Reopening of Schools: Trustees share the following advice:
- “There are about 24 instructional days possible after the long weekend in May. If the provincial and federal medical staff agreed it is safe to reopen schools then this is enough time to be useful. But reopening after that is impractical.”
- “Not at all, or only if it is guaranteed safe. How can we focus on current ‘Best Practices’ for the indefinite socially distant learning?.”
- “Our students and staff are not expendable. As a parent I discussed this with my son, and he fears going back to school this term, though he really misses the social interaction. I have also heard from constituents who would not send their children back in June even if the health unit says it is ok, and I am of the same opinion. I would like the school year to continue in an on-line format with greater emphasis on experiential learning to fulfill the curriculum.
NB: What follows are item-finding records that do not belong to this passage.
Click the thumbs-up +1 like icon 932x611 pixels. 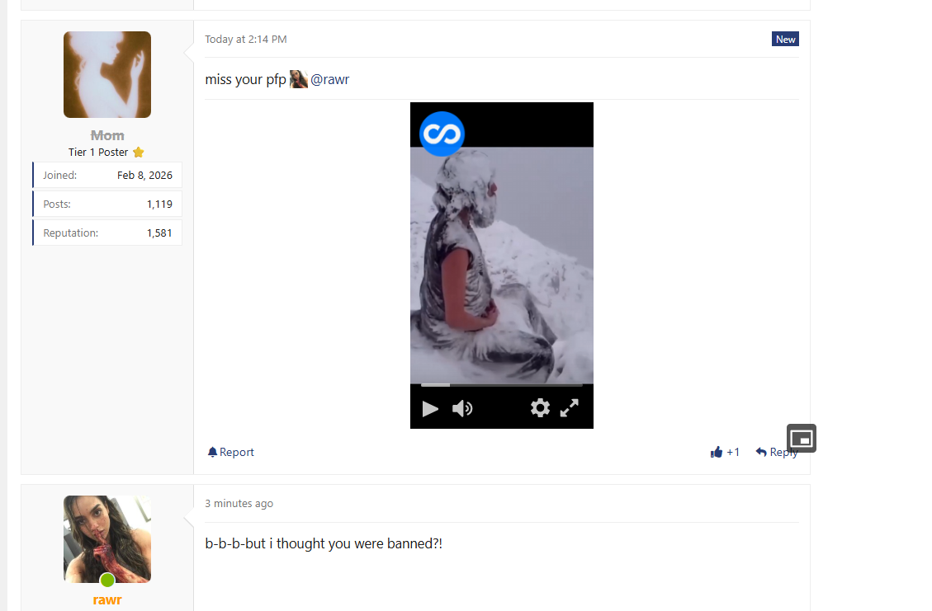pos(717,452)
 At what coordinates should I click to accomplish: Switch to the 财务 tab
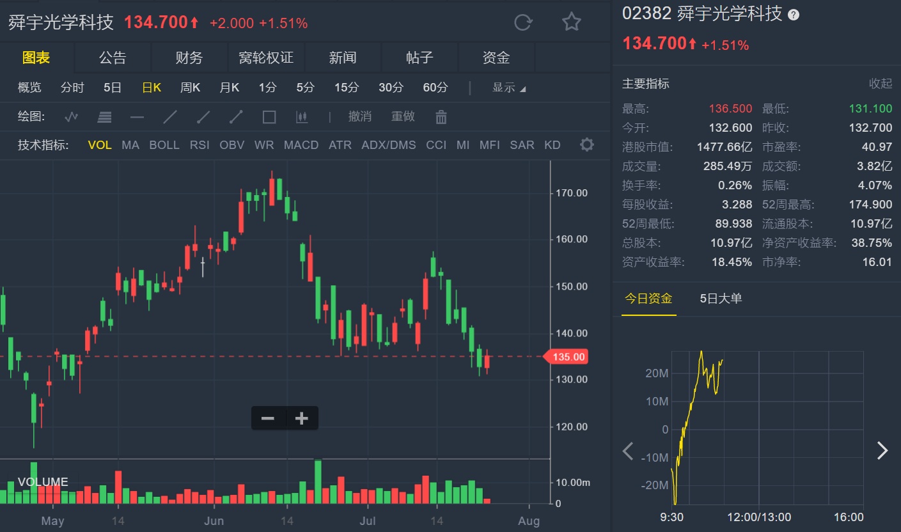(x=189, y=58)
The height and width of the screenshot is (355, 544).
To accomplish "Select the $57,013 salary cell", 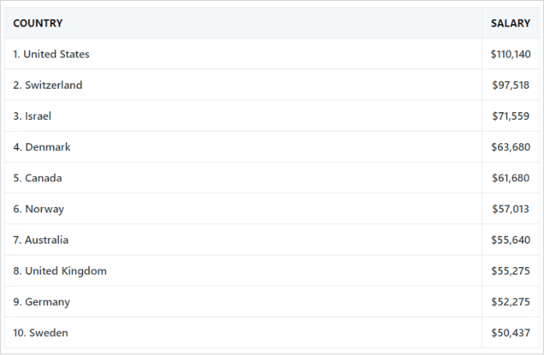I will coord(511,209).
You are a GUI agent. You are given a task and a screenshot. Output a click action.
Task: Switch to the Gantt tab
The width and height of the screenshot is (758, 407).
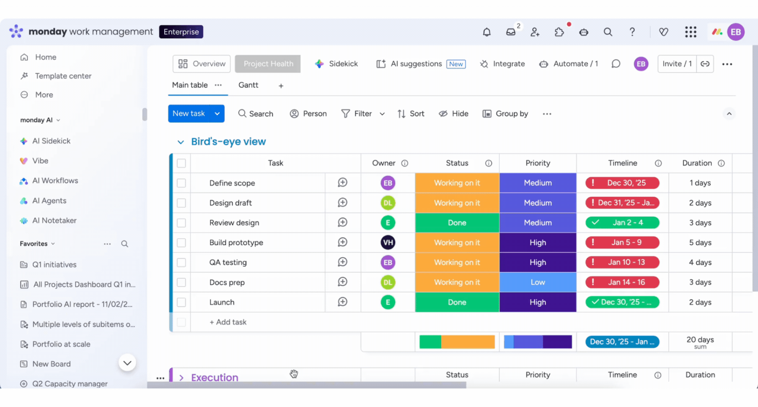coord(248,85)
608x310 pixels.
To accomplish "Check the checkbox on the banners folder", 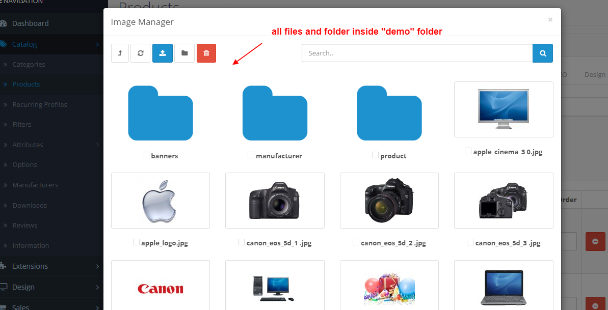I will tap(146, 155).
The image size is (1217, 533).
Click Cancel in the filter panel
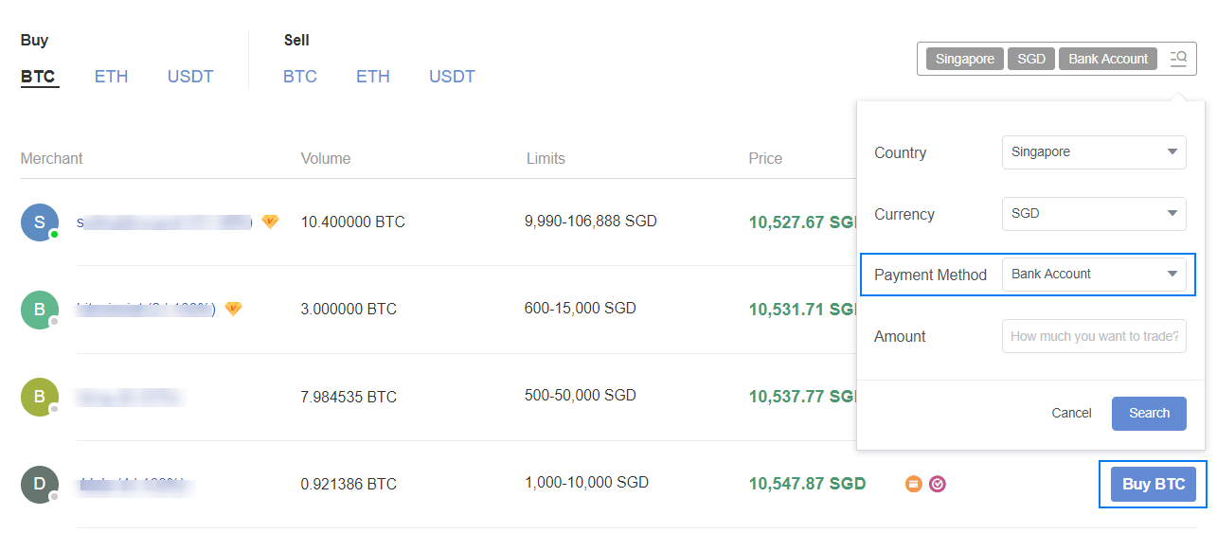tap(1072, 414)
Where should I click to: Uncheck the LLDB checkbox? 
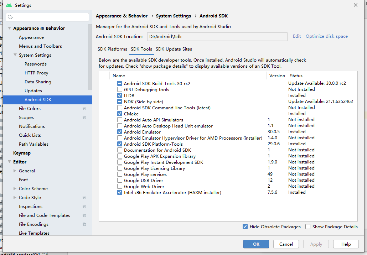(x=120, y=95)
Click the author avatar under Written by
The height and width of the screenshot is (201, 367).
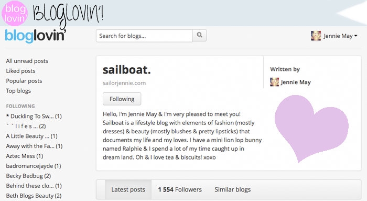(275, 82)
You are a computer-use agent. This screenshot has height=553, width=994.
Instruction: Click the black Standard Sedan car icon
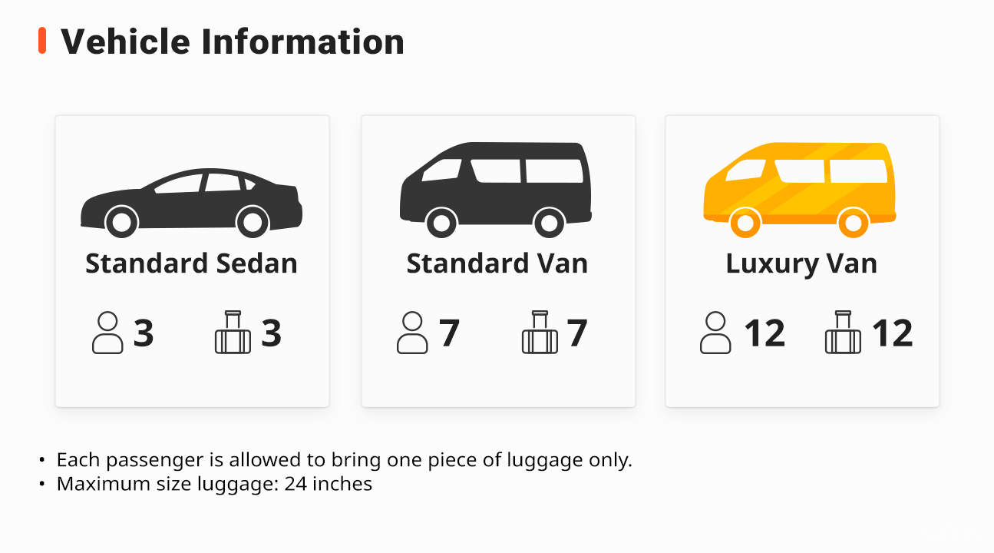point(192,203)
Most universities have already elected that summer session is on-line format.”
- “Schools should not reopen this school year, but a planned opening in September as per usual; continue with virtual learning until May 31 and the month of June teachers complete final review and marks for students based on work completed prior to March break and any other assignments during virtual learning.”
- “For our board, my suggestion would be a later opening, perhaps June, which would allow us to wrap up what has been a very different school year, but again if in doubt, don’t. “It has to be done right or not at all.”
- “(For) educational purposes we need to be fully open by the long weekend in May, in order to salvage any type of effective return. That being said, I also believe we can’t reopen without the Health Department raising group gatherings to a limit of “x” that would allow classes to continue. If the general limit cannot be changed then we remain closed. I also believe a long range commitment needs to be made. Announcing a 2 week extension to the long weekend and then extending again, in my opinion, will be more frustrating. I believe, if we can’t commit to opening with the relaxing of the general relaxing of societal group numbers, then we should not reopen until next year.”
Financial and Capital Project Considerations: Trustees share the following advice:
- “If and when physical distancing is relaxed the government should inject funds to capital projects in the schools that can be completed with an end date of August 31st and any planned operational projects planned for the summer start as soon as possible as long as physical distancing can be accomplished.”
- “Ensure that no clawback of GSNs occur this year. Ensure that when the Province is in recovery mode that the funding for education not be reduced so that we can maintain operations of the District and not be forced to reduce expenses. However, I think that school boards could be leaders and begin to find efficiencies through a continuous improvement lens and that if savings are achieved they be directed back to the community through an investment in building upgrades and or contracted services to enhance learning i.e. certification for students etc.”
It appears that the thinking of our Board of Trustees at this time can be summarized in a desire for, clarity and consistency and support at all levels.
Minister Lecce, thank you for this opportunity to share some of our thoughts. I also wish to acknowledge the courtesy of the two teleconferences that we as Chairs have been privy to attend and hope for more.